→ **Task goal**: Each entry below must be written out exactly, with pictures left out.

→ **Data provided**:
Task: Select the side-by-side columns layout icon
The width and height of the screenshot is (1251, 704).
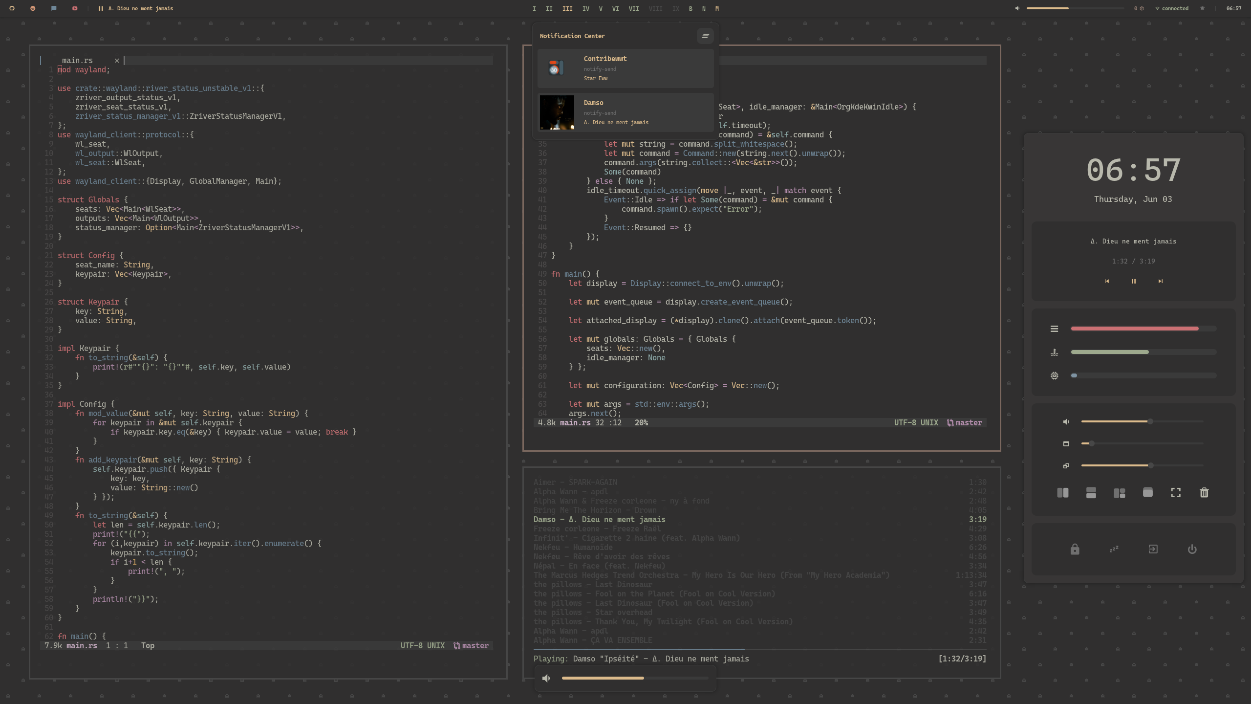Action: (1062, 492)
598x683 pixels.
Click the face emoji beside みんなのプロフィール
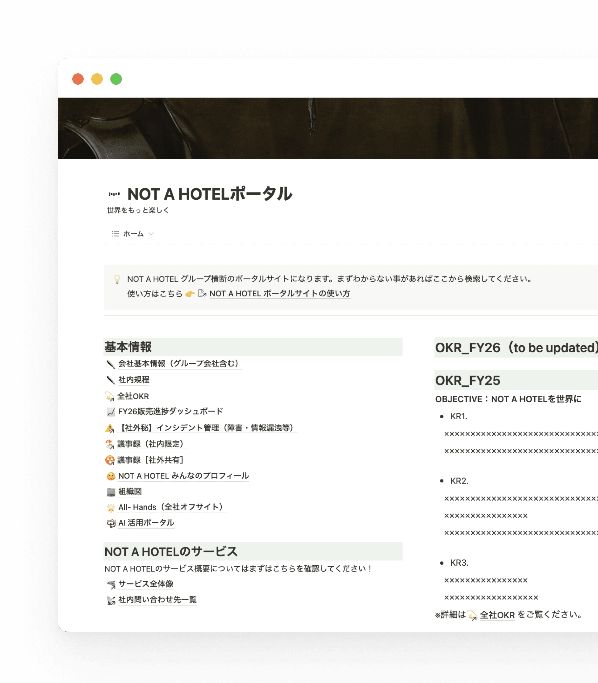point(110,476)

→ **Worked solution**:
Task: Select the side-by-side columns layout icon
The width and height of the screenshot is (1251, 704).
Action: (1062, 492)
598x683 pixels.
Click the face emoji beside みんなのプロフィール
point(110,476)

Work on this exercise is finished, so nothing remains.